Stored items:
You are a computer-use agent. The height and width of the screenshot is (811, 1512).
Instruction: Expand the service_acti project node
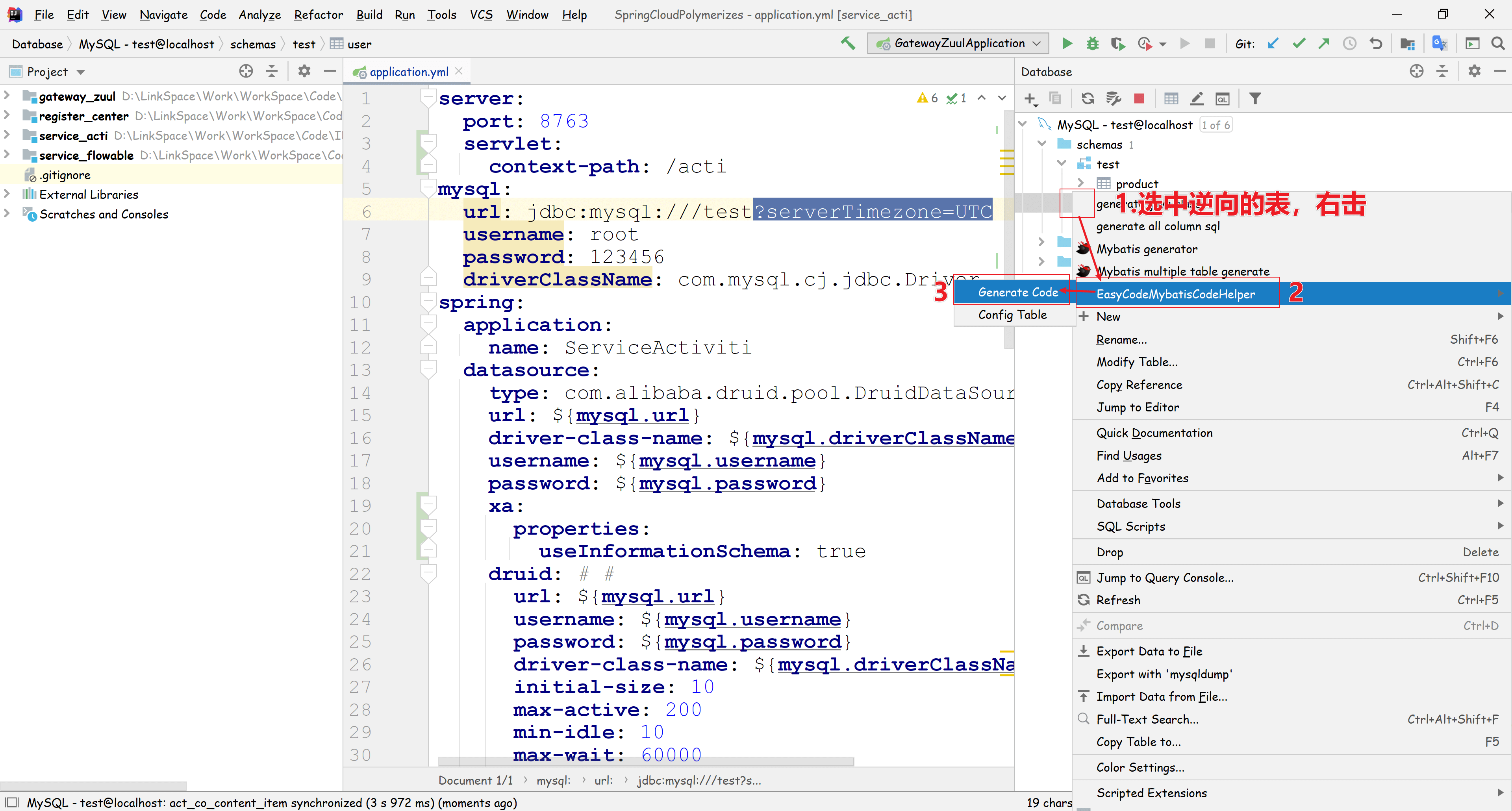click(x=7, y=135)
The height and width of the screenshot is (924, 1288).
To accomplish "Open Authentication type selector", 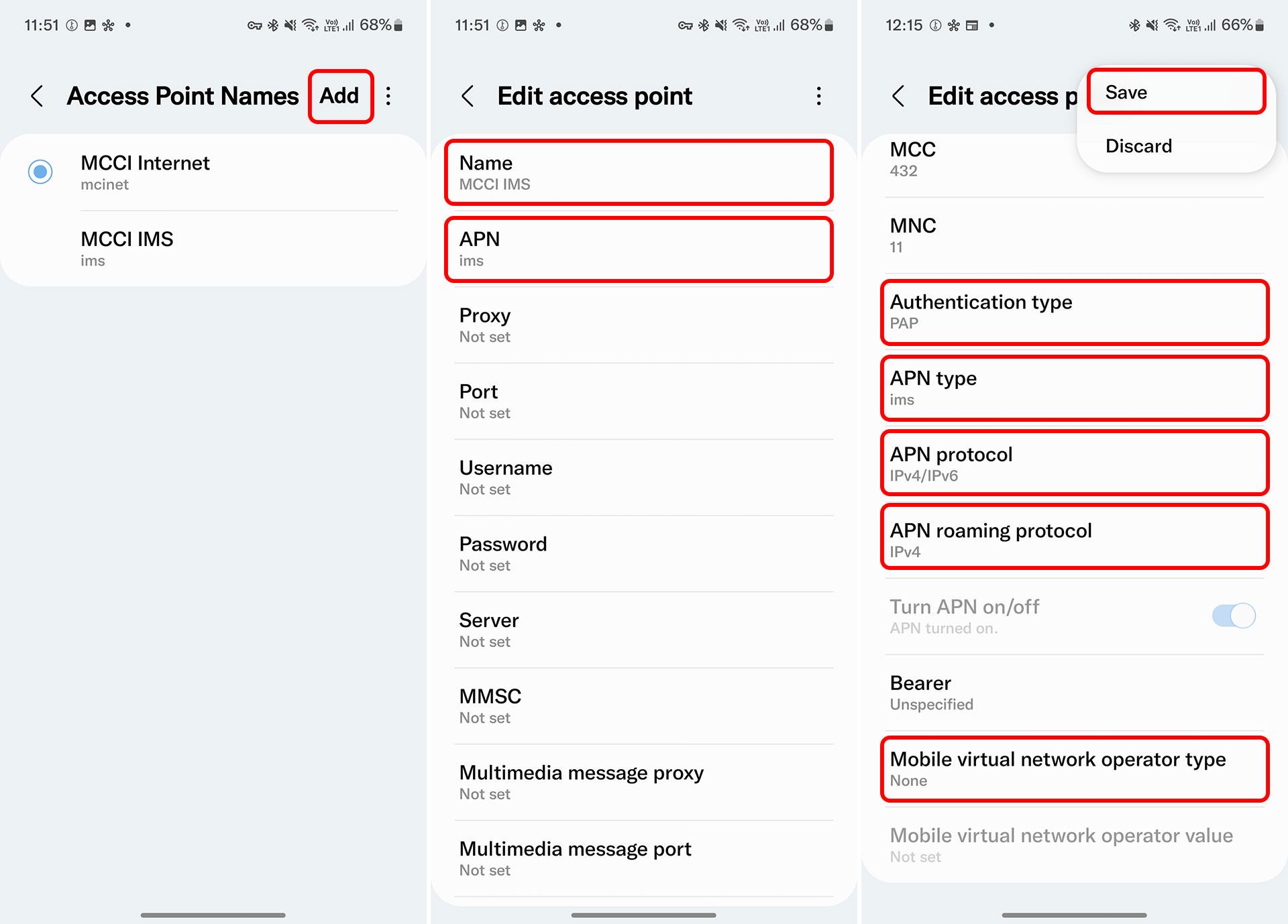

WHAT NEEDS TO BE DONE » Repeat exactly the lines from the one holding "Instruction: Expand the" through the last line of the entries, both included; the pictures do not belong in the copy.

ANSWER FOR THE TASK »
Instruction: Expand the service_acti project node
click(x=7, y=135)
The height and width of the screenshot is (924, 1288).
To accomplish "Open Authentication type selector", 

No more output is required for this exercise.